What to produce:
Using the data below, please return every line exactly as given.

(Data shown begins)

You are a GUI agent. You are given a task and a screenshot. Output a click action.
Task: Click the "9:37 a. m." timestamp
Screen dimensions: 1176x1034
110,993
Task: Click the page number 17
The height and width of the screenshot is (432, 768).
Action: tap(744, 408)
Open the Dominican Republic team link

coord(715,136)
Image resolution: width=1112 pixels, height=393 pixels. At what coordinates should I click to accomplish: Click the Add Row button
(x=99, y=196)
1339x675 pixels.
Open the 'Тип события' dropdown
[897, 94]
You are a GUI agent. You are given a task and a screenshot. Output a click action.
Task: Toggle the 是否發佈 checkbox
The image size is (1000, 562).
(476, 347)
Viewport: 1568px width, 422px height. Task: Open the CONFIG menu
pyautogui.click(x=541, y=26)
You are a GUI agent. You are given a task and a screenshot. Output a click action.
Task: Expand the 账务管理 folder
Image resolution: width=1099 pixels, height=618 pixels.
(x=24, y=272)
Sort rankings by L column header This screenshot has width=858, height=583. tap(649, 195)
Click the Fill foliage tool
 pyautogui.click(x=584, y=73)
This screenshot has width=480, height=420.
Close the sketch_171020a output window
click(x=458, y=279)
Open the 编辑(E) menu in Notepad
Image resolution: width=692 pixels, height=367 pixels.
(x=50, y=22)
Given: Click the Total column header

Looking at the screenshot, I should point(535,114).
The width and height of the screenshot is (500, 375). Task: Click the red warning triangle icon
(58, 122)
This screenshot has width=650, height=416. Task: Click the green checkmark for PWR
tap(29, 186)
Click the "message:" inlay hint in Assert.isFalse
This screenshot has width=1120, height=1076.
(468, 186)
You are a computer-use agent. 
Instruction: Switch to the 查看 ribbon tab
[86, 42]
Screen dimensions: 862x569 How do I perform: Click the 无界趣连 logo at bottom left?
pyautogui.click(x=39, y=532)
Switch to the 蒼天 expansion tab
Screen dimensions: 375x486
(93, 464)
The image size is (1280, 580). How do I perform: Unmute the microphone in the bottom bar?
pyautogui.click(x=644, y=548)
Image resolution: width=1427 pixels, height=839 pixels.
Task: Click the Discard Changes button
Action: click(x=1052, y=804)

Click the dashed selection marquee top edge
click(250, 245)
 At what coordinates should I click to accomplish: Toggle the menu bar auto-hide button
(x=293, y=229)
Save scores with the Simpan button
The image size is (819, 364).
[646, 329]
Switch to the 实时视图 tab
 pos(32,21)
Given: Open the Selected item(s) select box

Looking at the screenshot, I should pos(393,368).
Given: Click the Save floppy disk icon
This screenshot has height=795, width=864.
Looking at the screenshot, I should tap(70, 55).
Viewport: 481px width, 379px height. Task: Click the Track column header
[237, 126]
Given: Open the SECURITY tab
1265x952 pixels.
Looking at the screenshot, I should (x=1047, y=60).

(Data shown ends)

Reply:
You are a GUI agent. You are given a task and a screenshot. Output a click action.
Task: Click the "9:37 a. m." timestamp
Screen dimensions: 1176x1034
110,993
Task: Click the page number 17
The height and width of the screenshot is (432, 768).
Action: tap(744, 408)
Open the Dominican Republic team link

coord(715,136)
Image resolution: width=1112 pixels, height=393 pixels. At what coordinates should I click to accomplish: Click the Add Row button
(x=99, y=196)
1339x675 pixels.
Open the 'Тип события' dropdown
[897, 94]
You are a GUI agent. You are given a task and a screenshot. Output a click action.
Task: Toggle the 是否發佈 checkbox
The image size is (1000, 562).
(476, 347)
Viewport: 1568px width, 422px height. Task: Open the CONFIG menu
pyautogui.click(x=541, y=26)
You are a GUI agent. You are given a task and a screenshot. Output a click action.
Task: Expand the 账务管理 folder
Image resolution: width=1099 pixels, height=618 pixels.
(x=24, y=272)
Sort rankings by L column header This screenshot has width=858, height=583. tap(649, 195)
Click the Fill foliage tool
 pyautogui.click(x=584, y=73)
This screenshot has width=480, height=420.
Close the sketch_171020a output window
click(x=458, y=279)
Open the 编辑(E) menu in Notepad
Image resolution: width=692 pixels, height=367 pixels.
(x=50, y=22)
Given: Click the Total column header

Looking at the screenshot, I should point(535,114).
The width and height of the screenshot is (500, 375). Task: Click the red warning triangle icon
(58, 122)
This screenshot has width=650, height=416. Task: Click the green checkmark for PWR
tap(29, 186)
Click the "message:" inlay hint in Assert.isFalse
This screenshot has width=1120, height=1076.
(468, 186)
You are a computer-use agent. 
Instruction: Switch to the 查看 ribbon tab
[86, 42]
Screen dimensions: 862x569 How do I perform: Click the 无界趣连 logo at bottom left?
pyautogui.click(x=39, y=532)
Switch to the 蒼天 expansion tab
Screen dimensions: 375x486
(93, 464)
The image size is (1280, 580). How do I perform: Unmute the microphone in the bottom bar?
pyautogui.click(x=644, y=548)
Image resolution: width=1427 pixels, height=839 pixels.
Task: Click the Discard Changes button
Action: click(x=1052, y=804)

Click the dashed selection marquee top edge
click(250, 245)
 At what coordinates should I click to accomplish: Toggle the menu bar auto-hide button
(x=293, y=229)
Save scores with the Simpan button
The image size is (819, 364).
[646, 329]
Switch to the 实时视图 tab
 pos(32,21)
Given: Open the Selected item(s) select box

Looking at the screenshot, I should pos(393,368).
Given: Click the Save floppy disk icon
This screenshot has height=795, width=864.
Looking at the screenshot, I should tap(70, 55).
Viewport: 481px width, 379px height. Task: Click the Track column header
[237, 126]
Given: Open the SECURITY tab
1265x952 pixels.
Looking at the screenshot, I should (x=1047, y=60).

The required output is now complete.